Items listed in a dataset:
━━━━━━━━

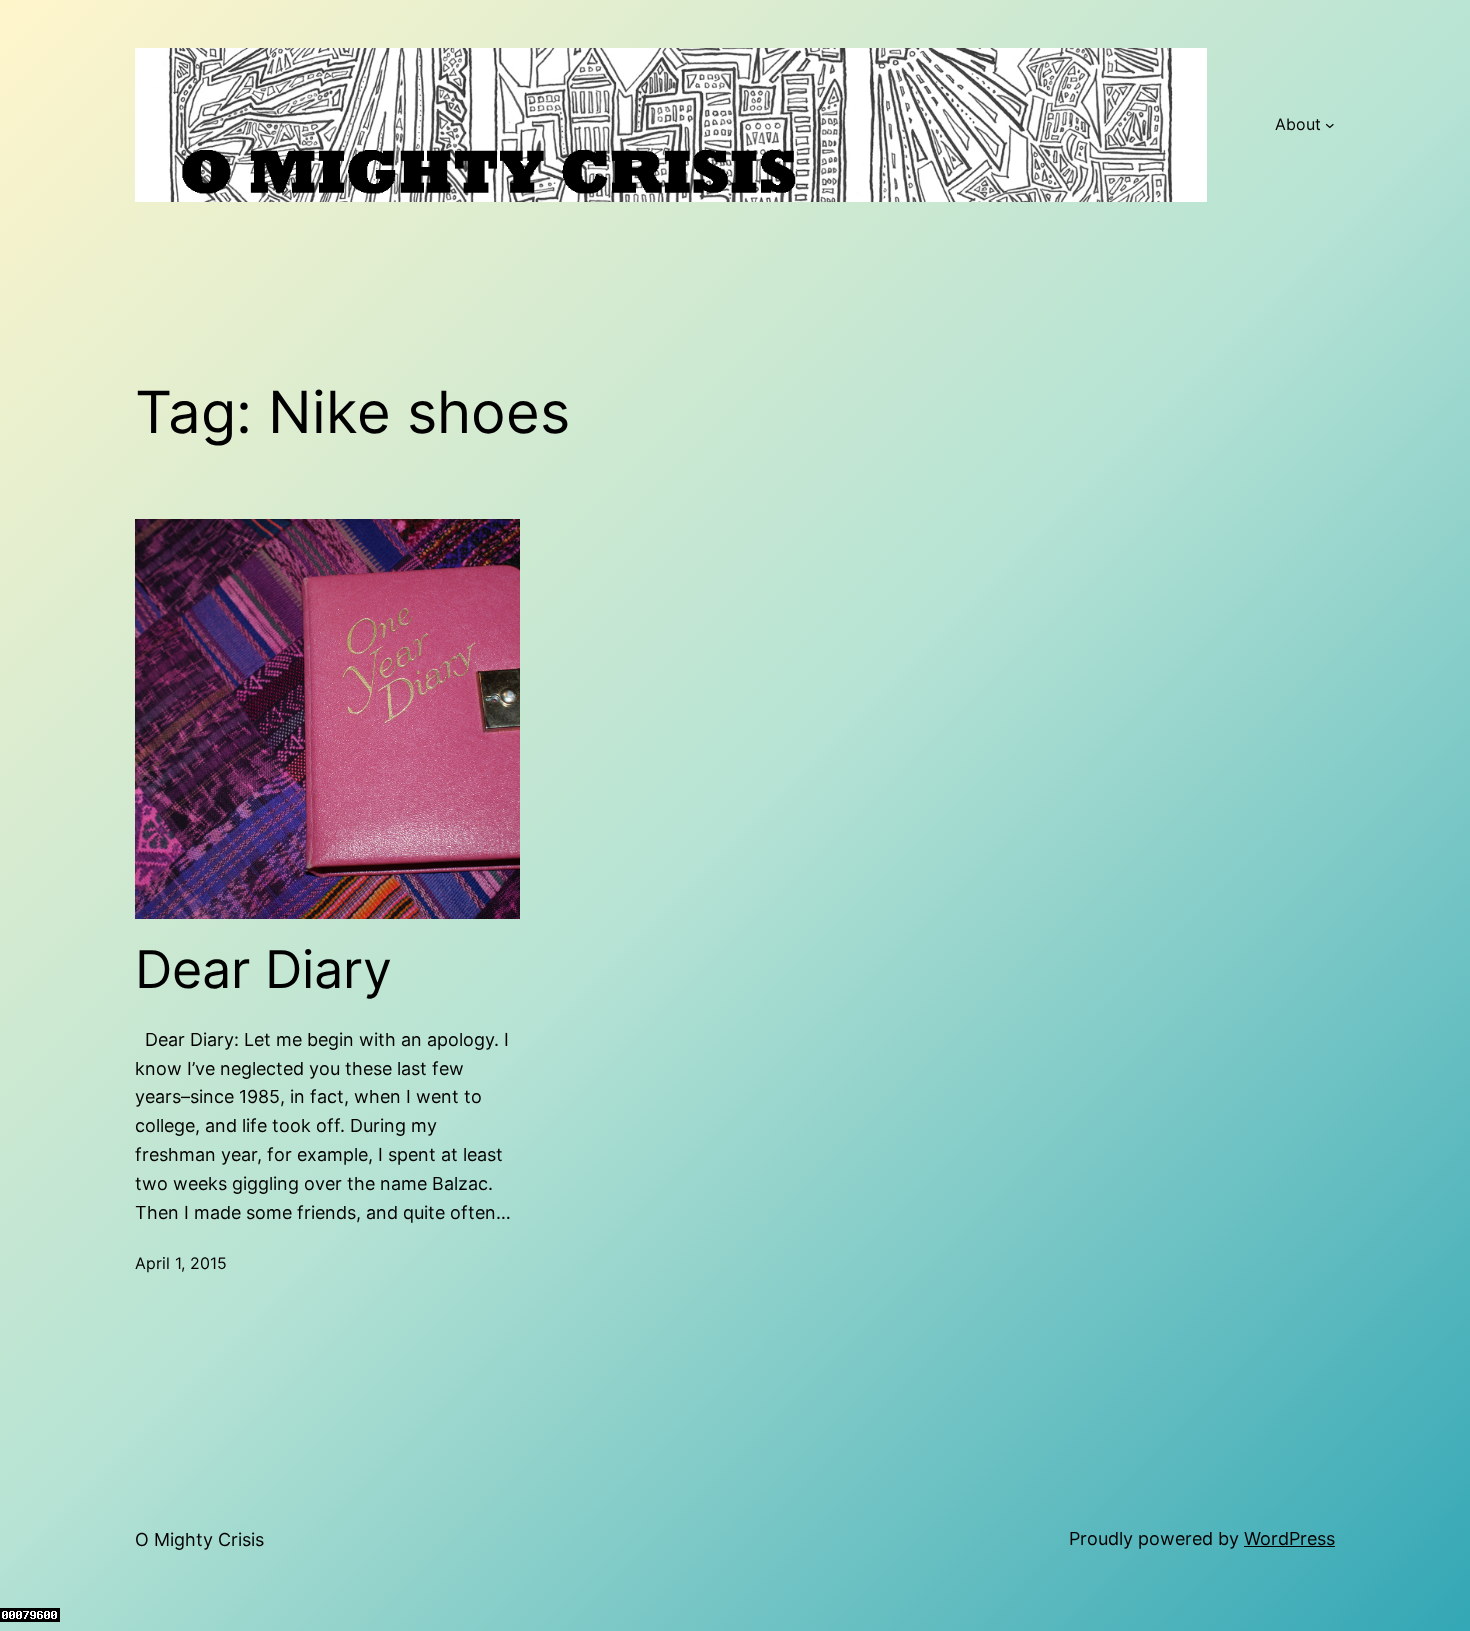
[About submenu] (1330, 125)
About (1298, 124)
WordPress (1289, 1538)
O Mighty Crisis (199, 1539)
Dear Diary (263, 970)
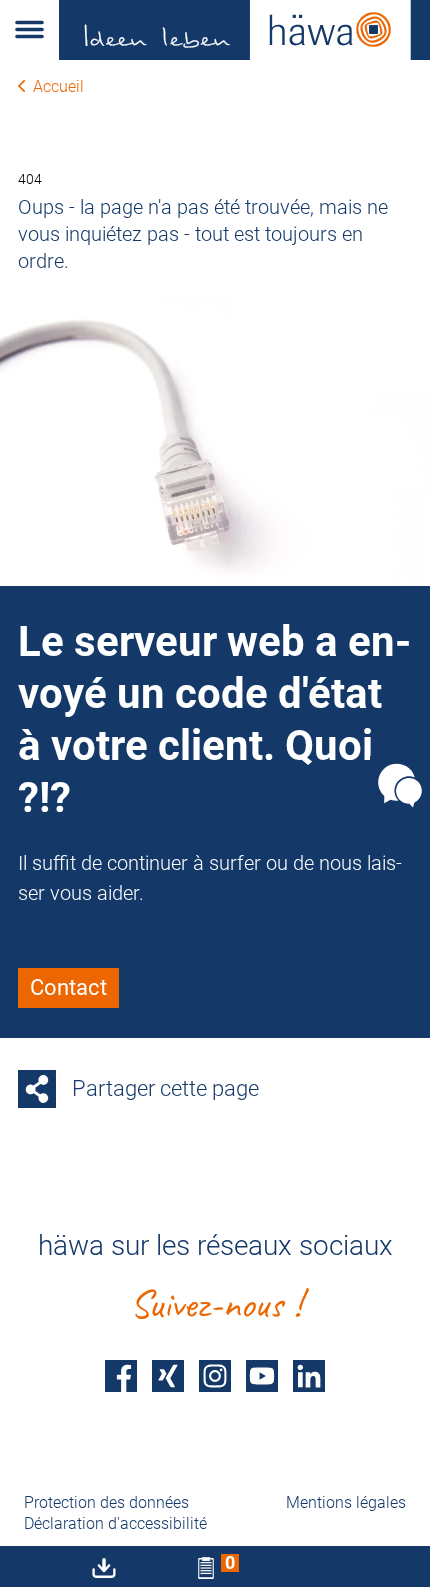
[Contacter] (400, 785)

━━━━━━━━

EXERCISE DETAILS: Restate the entries word for word, though any image they contain should not appear.

ANSWER TO THE PROBLEM:
[About submenu] (1330, 125)
About (1298, 124)
WordPress (1289, 1538)
O Mighty Crisis (199, 1539)
Dear Diary (263, 970)
[Contacter] (400, 785)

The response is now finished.